What to do: Every line below that has the word "button" counts once; report how many lines that makes, with no other words.

Data extracts:
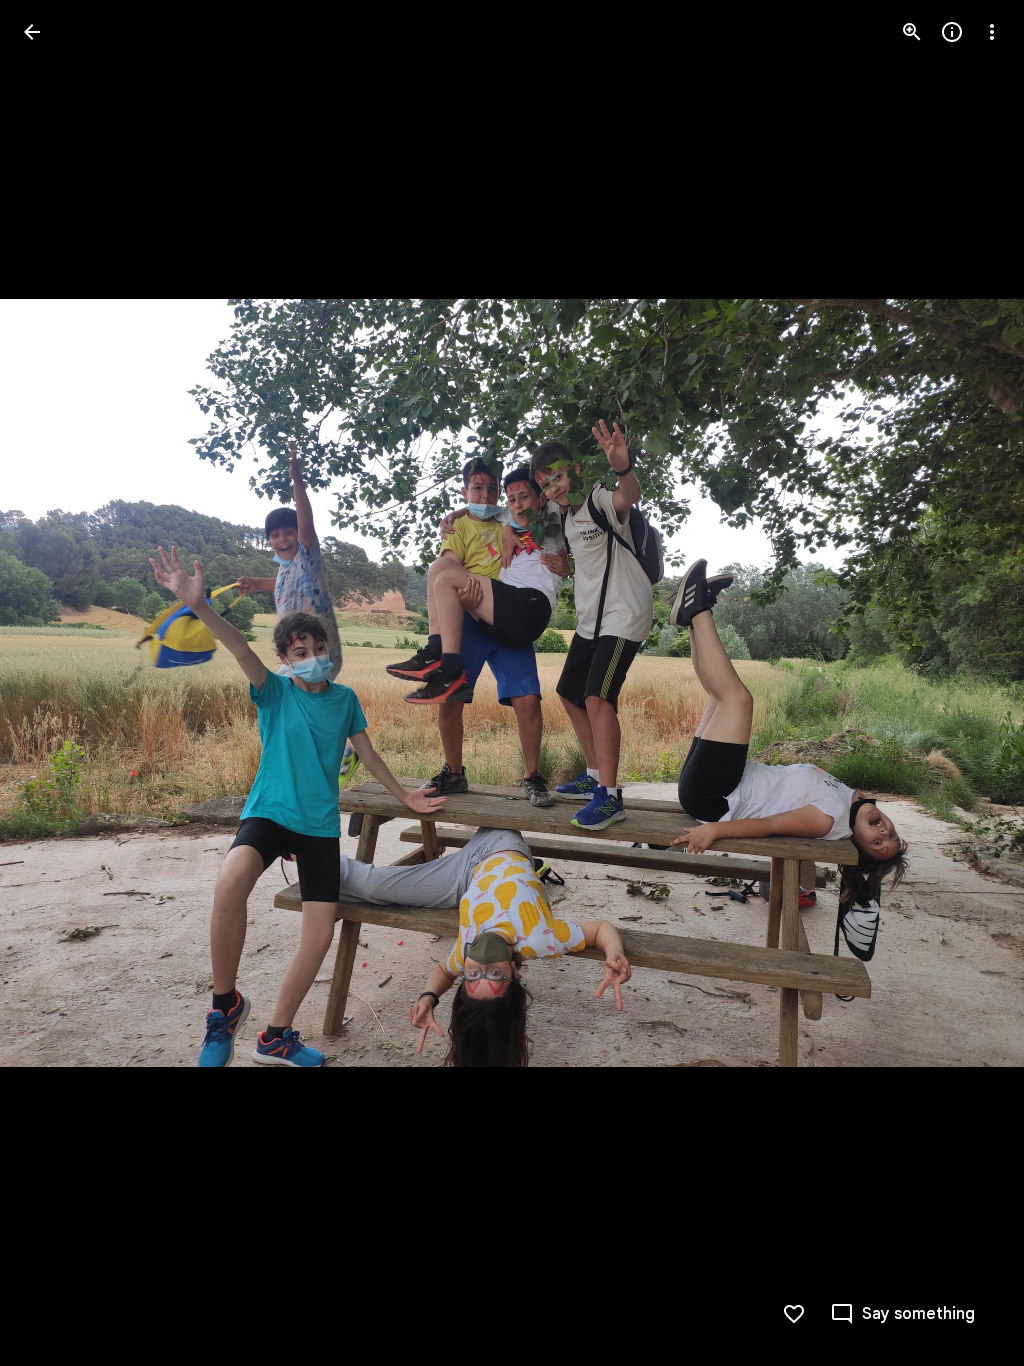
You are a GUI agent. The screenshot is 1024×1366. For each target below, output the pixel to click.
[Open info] (952, 32)
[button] (56, 683)
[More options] (992, 32)
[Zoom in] (912, 32)
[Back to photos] (32, 32)
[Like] (794, 1314)
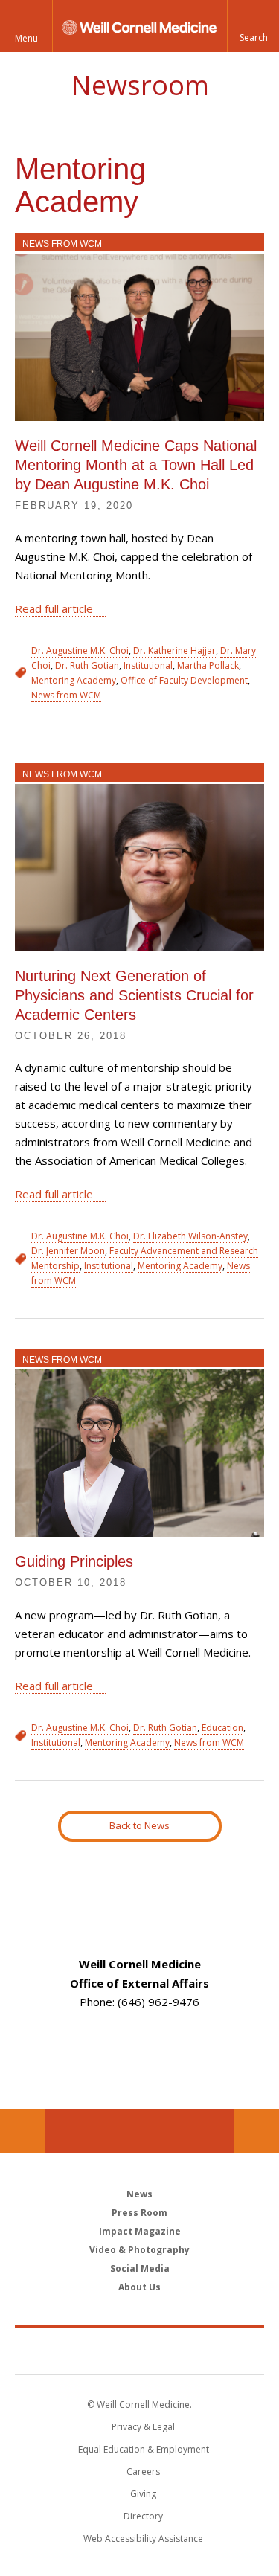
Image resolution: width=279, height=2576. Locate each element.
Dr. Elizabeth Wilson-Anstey (190, 1236)
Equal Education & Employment (143, 2449)
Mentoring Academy (73, 680)
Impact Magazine (140, 2231)
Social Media (140, 2268)
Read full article (54, 608)
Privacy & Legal (143, 2427)
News (139, 2194)
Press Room (139, 2212)
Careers (143, 2471)
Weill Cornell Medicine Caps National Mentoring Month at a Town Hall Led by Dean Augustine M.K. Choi (136, 464)
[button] (253, 26)
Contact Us (256, 2131)
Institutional (148, 665)
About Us (139, 2287)
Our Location (22, 2131)
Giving (143, 2493)
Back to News (139, 1825)
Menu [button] (26, 38)
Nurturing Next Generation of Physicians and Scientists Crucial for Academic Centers (134, 995)
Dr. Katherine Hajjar (174, 650)
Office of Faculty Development (184, 680)
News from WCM (62, 244)
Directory (143, 2516)
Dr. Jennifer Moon (68, 1250)
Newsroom (140, 85)
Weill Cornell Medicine (140, 2351)
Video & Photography (139, 2249)
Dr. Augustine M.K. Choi (80, 650)
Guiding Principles (74, 1561)
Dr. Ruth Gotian (87, 665)
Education (222, 1727)
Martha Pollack (208, 665)
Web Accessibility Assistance (143, 2538)
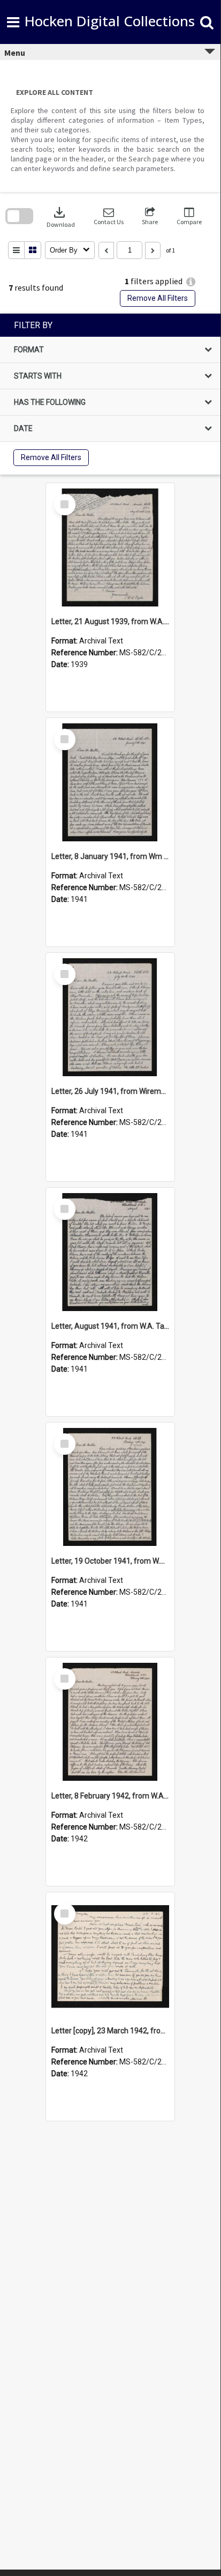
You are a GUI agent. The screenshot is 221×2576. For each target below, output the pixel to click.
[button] (108, 216)
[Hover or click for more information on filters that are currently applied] (190, 281)
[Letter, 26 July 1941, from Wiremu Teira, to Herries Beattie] (110, 1017)
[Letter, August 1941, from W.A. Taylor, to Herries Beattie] (110, 1252)
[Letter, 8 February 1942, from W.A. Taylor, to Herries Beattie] (110, 1722)
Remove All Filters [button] (157, 298)
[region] (110, 394)
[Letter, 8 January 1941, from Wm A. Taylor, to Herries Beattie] (110, 782)
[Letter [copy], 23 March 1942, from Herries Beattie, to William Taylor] (110, 1957)
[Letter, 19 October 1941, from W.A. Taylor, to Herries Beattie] (110, 1487)
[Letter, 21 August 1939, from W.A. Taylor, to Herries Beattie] (110, 547)
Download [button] (61, 216)
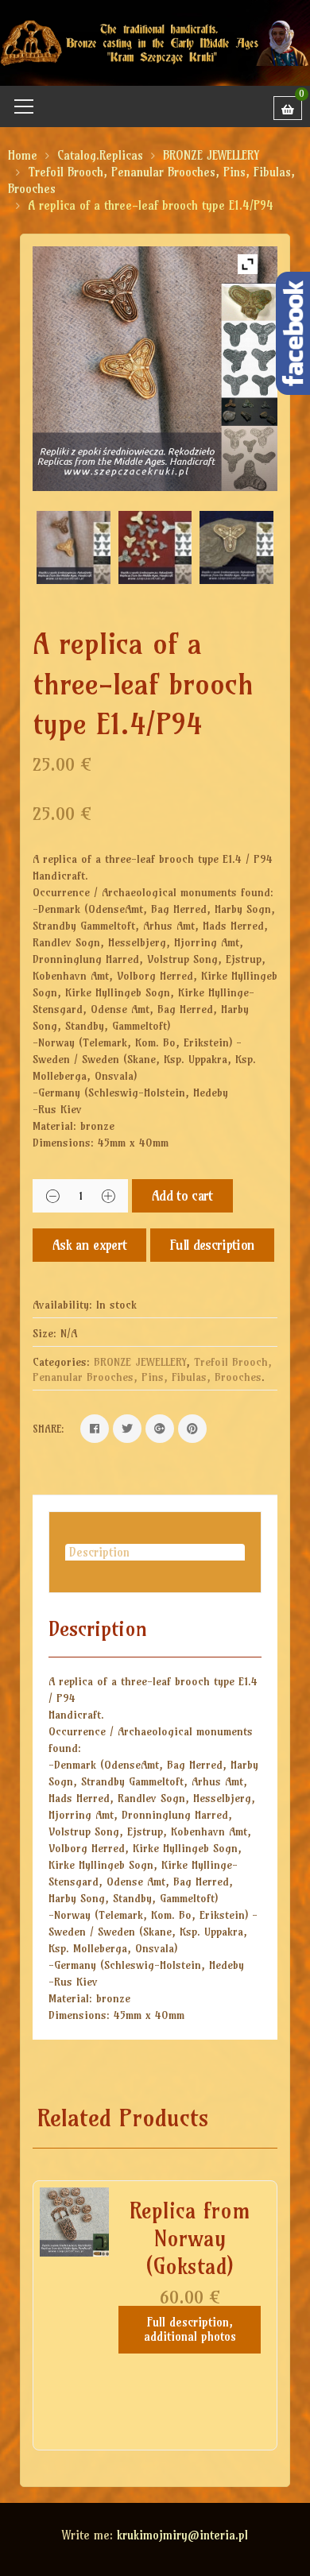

Expected answer: 6